## Task requirements
Copy out the material word for word, beginning with the line that contains "Where should I click to: Click the Apply" and continuing through the line that contains "tap(1109, 18)", including both of those lines.

>>>>

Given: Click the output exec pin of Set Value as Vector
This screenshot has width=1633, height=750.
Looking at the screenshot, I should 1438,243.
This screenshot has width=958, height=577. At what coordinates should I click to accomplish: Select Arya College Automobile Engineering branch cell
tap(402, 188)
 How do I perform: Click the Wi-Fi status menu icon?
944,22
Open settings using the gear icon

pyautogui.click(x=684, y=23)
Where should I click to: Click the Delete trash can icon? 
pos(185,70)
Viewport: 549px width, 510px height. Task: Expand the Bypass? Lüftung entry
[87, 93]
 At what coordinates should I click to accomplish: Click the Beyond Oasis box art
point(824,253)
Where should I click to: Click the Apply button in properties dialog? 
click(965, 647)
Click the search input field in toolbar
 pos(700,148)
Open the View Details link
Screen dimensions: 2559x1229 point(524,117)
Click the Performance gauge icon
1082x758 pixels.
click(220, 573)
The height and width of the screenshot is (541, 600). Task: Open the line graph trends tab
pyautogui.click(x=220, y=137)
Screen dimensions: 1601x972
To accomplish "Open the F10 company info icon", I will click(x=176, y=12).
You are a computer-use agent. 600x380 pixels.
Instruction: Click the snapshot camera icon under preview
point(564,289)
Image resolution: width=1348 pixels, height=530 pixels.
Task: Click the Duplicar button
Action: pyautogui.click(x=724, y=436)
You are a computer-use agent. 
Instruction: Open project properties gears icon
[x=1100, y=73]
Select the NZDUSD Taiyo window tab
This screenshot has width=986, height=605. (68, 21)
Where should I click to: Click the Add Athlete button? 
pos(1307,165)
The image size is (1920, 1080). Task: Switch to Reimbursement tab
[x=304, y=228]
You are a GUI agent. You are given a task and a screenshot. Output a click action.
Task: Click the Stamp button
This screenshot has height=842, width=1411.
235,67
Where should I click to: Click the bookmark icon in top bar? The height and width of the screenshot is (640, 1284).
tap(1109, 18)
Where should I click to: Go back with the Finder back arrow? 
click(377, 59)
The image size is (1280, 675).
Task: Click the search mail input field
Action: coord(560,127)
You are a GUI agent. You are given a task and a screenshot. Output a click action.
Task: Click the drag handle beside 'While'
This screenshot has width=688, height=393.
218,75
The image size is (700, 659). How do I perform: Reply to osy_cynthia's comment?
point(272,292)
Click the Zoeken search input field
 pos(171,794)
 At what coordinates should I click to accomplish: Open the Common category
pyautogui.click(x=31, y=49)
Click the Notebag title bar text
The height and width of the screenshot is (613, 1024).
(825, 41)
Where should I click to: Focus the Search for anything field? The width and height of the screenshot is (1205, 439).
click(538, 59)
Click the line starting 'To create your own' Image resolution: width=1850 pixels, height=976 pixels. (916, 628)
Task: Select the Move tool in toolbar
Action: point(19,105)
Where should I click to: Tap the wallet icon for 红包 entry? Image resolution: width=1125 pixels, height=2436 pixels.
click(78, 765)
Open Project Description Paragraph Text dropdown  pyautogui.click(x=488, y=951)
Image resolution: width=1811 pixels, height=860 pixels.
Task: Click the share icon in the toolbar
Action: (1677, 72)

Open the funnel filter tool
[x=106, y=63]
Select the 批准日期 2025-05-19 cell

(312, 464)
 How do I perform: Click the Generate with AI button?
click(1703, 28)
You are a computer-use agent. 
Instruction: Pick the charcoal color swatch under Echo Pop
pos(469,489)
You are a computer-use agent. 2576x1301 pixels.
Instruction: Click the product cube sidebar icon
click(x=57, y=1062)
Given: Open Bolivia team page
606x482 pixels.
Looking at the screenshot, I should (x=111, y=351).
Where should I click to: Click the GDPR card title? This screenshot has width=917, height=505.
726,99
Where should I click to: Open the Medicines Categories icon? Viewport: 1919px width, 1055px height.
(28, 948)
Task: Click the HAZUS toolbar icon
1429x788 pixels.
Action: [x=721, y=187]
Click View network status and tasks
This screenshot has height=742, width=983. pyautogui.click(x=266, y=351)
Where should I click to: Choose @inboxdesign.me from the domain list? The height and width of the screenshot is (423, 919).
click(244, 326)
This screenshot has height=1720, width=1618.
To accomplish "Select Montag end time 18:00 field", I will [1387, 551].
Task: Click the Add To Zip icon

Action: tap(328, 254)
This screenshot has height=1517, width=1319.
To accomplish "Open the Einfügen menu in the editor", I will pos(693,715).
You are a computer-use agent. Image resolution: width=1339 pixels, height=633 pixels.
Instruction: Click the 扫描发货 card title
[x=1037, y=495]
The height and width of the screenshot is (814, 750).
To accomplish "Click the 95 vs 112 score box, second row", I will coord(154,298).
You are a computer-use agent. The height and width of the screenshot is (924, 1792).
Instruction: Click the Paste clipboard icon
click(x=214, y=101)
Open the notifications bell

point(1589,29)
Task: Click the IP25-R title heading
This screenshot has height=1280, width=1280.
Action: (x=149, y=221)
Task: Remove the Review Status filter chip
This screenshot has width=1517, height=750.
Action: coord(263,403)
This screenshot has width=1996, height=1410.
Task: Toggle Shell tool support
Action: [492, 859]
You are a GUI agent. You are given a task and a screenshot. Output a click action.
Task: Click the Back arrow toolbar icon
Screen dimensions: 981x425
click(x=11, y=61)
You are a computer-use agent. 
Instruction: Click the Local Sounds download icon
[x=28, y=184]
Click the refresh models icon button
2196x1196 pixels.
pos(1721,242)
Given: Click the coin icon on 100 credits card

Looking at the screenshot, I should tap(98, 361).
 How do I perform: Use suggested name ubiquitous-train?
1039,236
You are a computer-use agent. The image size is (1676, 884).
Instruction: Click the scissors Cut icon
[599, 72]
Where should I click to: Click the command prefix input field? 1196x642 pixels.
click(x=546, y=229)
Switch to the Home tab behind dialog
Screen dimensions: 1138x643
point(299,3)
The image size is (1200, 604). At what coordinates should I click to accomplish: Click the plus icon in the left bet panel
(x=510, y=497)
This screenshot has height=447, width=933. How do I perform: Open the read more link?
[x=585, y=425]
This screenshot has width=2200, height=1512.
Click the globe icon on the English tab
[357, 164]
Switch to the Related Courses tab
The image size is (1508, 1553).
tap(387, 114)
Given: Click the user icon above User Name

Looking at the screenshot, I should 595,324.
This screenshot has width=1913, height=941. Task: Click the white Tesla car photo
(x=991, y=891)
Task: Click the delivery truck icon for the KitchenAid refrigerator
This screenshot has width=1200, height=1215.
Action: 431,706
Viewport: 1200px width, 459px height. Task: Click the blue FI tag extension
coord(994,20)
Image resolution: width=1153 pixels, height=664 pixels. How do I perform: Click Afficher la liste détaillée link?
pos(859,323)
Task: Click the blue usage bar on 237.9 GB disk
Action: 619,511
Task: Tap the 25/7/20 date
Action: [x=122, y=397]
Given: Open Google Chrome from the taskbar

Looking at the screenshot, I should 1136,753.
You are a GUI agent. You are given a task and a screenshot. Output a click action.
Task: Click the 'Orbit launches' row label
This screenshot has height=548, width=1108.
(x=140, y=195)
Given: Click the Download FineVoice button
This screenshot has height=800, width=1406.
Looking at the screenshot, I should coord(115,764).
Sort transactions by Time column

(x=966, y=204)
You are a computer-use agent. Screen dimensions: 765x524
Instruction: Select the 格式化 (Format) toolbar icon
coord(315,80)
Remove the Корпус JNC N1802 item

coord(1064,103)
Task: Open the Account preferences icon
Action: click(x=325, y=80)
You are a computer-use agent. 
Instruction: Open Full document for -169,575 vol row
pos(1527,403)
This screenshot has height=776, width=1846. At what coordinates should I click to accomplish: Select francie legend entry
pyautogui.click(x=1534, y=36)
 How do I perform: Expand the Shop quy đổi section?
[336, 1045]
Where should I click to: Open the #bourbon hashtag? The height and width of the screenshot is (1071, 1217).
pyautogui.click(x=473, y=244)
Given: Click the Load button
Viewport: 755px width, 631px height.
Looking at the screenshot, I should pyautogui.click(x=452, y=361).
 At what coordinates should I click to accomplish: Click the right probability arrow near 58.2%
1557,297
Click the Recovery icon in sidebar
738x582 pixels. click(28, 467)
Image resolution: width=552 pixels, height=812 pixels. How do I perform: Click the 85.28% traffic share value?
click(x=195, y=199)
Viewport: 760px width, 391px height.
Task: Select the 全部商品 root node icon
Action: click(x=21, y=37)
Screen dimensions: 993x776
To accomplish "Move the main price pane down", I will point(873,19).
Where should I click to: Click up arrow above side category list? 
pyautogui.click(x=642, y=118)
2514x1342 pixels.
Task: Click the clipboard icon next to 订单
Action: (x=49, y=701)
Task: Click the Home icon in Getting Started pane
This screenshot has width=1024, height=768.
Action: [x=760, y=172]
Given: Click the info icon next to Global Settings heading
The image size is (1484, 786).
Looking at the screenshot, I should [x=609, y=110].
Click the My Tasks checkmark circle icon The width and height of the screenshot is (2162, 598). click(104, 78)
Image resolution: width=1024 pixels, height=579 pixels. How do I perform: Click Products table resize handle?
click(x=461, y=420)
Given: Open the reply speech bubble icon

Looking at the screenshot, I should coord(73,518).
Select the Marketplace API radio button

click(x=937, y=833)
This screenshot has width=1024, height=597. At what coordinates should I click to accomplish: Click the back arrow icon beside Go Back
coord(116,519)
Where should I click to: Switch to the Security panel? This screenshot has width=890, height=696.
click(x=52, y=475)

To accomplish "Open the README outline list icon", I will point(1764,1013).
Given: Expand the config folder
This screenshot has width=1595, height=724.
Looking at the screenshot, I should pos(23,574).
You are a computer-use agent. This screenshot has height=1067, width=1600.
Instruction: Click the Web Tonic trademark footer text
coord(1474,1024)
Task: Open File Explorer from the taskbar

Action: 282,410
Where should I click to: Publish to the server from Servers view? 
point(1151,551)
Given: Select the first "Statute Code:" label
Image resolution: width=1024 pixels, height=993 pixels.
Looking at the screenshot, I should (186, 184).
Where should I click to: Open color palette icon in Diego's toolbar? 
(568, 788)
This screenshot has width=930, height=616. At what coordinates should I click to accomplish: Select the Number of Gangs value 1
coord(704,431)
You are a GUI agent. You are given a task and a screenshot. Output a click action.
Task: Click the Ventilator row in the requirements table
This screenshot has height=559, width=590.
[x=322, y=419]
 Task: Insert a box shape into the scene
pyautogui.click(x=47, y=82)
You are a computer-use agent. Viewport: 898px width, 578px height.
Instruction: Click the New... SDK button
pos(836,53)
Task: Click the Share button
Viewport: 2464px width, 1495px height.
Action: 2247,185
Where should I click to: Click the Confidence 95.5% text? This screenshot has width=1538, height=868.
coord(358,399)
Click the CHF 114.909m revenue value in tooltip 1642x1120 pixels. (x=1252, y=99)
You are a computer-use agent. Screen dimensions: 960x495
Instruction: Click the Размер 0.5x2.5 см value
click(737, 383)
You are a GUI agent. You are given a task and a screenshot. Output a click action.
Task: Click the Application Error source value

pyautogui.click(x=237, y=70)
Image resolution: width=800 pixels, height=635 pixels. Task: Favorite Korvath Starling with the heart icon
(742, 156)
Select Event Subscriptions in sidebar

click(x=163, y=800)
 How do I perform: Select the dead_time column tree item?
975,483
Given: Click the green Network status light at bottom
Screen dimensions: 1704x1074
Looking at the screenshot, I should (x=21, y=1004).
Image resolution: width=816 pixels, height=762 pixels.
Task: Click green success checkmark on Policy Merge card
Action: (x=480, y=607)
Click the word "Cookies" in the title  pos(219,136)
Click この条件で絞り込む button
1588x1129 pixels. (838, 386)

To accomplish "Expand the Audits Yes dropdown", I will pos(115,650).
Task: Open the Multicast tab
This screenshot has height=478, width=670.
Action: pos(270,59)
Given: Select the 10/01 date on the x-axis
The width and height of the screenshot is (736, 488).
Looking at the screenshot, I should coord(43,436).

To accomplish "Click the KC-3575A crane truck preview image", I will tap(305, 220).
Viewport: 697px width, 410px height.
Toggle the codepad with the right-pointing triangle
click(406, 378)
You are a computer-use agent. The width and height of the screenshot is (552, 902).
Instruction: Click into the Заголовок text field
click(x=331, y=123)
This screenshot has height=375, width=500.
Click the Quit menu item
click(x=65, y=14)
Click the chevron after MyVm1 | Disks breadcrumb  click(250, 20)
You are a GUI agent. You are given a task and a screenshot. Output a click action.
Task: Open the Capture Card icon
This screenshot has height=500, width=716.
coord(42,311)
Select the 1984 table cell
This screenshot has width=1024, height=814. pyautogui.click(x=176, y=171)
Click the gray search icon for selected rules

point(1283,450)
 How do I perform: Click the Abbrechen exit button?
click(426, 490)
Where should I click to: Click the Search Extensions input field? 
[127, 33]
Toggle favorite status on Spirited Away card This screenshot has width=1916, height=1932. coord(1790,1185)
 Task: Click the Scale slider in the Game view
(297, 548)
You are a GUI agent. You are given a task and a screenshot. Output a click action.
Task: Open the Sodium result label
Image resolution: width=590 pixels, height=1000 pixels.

<<<<

## Response to the exercise
Where should I click to: Click the Apply button in properties dialog? 
click(965, 647)
Click the search input field in toolbar
 pos(700,148)
Open the View Details link
Screen dimensions: 2559x1229 point(524,117)
Click the Performance gauge icon
1082x758 pixels.
click(220, 573)
The height and width of the screenshot is (541, 600). Task: Open the line graph trends tab
pyautogui.click(x=220, y=137)
Screen dimensions: 1601x972
To accomplish "Open the F10 company info icon", I will click(x=176, y=12).
You are a computer-use agent. 600x380 pixels.
Instruction: Click the snapshot camera icon under preview
point(564,289)
Image resolution: width=1348 pixels, height=530 pixels.
Task: Click the Duplicar button
Action: pyautogui.click(x=724, y=436)
You are a computer-use agent. 
Instruction: Open project properties gears icon
[x=1100, y=73]
Select the NZDUSD Taiyo window tab
This screenshot has width=986, height=605. (68, 21)
Where should I click to: Click the Add Athlete button? 
pos(1307,165)
The image size is (1920, 1080). Task: Switch to Reimbursement tab
[x=304, y=228]
You are a GUI agent. You are given a task and a screenshot. Output a click action.
Task: Click the Stamp button
This screenshot has height=842, width=1411.
235,67
Where should I click to: Click the bookmark icon in top bar? The height and width of the screenshot is (640, 1284).
tap(1109, 18)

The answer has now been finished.